Rejoice in our confident hope. Be patient in trouble, and keep on praying. [Romans 12:12 (NLT)]

Let all that I am wait quietly before God, for my hope is in him. He alone is my rock and my salvation, my fortress where I will not be shaken. [Psalm 62:5-6 (NLT)]

northern mockingbirdA family of mockingbirds has moved into a nearby bush and they frequently serenade us from their vast repertoire of songs. Hearing their exuberant and joyful warbles is a perfect antidote to the sameness of life during this pandemic. While being charmed by their avian concerts, I thought of Emily Dickenson’s poem “‘Hope’ is a thing with feathers.”

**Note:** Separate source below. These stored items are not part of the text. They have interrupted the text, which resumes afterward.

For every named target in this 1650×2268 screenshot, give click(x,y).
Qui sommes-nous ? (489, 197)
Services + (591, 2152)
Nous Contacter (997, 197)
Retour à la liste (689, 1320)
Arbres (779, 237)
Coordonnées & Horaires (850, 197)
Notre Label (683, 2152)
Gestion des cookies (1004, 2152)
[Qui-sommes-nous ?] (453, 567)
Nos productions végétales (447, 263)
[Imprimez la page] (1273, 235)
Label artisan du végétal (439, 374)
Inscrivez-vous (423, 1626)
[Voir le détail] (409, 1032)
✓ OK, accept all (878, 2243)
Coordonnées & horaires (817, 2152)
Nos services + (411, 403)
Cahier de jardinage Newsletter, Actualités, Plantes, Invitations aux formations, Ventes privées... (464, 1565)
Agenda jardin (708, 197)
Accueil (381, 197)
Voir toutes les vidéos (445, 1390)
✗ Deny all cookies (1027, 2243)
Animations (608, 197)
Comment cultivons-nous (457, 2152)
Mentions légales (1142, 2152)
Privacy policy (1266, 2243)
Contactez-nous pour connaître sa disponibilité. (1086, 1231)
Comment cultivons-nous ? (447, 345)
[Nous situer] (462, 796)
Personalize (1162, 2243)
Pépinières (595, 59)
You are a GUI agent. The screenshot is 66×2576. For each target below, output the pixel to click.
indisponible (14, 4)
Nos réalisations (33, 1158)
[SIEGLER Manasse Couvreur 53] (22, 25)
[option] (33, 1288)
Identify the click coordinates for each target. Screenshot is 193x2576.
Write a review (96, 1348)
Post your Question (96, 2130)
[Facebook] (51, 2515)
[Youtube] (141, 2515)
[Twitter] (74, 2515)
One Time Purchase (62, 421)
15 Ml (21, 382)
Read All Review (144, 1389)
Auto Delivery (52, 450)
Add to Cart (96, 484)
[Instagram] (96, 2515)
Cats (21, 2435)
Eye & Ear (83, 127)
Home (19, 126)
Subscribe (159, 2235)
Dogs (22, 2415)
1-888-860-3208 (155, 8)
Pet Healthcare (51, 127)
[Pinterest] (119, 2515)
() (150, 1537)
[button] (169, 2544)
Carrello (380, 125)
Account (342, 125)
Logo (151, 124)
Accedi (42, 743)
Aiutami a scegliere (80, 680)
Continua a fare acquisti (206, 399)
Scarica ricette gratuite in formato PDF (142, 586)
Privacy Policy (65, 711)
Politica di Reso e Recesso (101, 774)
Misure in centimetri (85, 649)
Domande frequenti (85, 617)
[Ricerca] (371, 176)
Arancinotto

What exactly is hope? In the world’s view, hope is like wishful thinking: an “I don’t know what will happen tomorrow, but I hope it will be something good!” attitude. We hope for a cure, a job, a raise, or a phone call without knowing if we’ll receive them. Worldly hope can fail us—the cure isn’t found, the job falls through, the raise doesn’t materialize, or the phone doesn’t ring. We live in a fallen world where we will be disappointed and our hopes often are dashed.

Biblical hope, however, never disappoints because it is based on God’s promises; it is confident that something will come to pass because God has promised it! We may hope our circumstances will improve while knowing they might not but that uncertainty about our circumstances or how God will answer our prayers doesn’t mean we don’t have hope. Ours is a living hope; while it looks to the future, it is grounded in the present. We put our trust in God because His promises became a reality in Jesus. We don’t have to dream of a better life tomorrow because Jesus had given us a better life today. Our Christian hope is a confident expectation that God will work “for the good of those who love God and are called according to his purpose for them.” [Romans 8:28] It tells us that eventually God will deliver us and that our salvation is secure.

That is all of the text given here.